» **AIM OF THE TASK**
All lines from the one containing "The height and width of the screenshot is (858, 1400)." through the end of the entries below should appear in the answer exactly, with no others.

= = = =

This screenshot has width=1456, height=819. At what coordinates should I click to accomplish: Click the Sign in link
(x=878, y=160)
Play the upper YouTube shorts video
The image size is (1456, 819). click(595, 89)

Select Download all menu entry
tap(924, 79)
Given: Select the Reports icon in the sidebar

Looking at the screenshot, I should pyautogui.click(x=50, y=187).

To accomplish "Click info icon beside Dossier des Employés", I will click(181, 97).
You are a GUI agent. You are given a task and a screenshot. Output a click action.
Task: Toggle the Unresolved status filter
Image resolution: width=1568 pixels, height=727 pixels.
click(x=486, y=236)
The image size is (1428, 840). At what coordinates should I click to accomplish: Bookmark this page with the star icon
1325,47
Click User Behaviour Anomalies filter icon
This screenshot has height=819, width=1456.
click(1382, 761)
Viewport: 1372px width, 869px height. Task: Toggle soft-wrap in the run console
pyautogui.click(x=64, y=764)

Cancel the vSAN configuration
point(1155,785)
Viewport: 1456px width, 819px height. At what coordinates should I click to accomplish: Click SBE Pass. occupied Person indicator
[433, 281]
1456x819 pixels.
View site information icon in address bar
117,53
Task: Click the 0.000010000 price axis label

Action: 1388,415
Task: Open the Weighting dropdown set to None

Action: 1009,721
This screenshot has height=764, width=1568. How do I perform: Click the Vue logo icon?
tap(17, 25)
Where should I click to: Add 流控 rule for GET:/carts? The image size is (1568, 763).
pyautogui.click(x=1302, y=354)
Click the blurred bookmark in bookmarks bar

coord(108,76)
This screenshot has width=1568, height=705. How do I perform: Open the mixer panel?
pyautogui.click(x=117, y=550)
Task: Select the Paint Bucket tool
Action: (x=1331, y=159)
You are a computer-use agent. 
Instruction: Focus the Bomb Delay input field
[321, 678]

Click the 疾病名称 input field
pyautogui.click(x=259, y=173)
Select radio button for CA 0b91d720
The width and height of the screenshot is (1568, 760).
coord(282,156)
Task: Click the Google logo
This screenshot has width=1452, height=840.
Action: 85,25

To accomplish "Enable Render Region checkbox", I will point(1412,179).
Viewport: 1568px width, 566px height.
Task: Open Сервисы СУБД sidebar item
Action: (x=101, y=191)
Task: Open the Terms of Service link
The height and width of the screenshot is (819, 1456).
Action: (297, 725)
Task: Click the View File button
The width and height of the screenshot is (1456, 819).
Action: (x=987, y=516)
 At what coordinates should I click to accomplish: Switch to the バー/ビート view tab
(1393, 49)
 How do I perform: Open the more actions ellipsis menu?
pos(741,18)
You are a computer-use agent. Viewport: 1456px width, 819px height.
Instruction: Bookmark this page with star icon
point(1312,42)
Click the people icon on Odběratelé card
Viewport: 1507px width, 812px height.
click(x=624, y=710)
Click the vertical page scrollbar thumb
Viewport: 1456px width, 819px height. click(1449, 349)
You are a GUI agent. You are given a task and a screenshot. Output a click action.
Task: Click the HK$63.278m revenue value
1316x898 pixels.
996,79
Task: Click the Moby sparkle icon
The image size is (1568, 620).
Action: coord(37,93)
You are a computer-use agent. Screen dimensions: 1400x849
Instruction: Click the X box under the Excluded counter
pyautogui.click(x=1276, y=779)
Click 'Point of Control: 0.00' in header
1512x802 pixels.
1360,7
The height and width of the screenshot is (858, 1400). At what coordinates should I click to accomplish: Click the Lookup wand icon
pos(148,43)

= = = =

» **SOLUTION FOR THIS PROBLEM**
The height and width of the screenshot is (858, 1400). At what coordinates should I click to accomplish: Click the Lookup wand icon
pos(148,43)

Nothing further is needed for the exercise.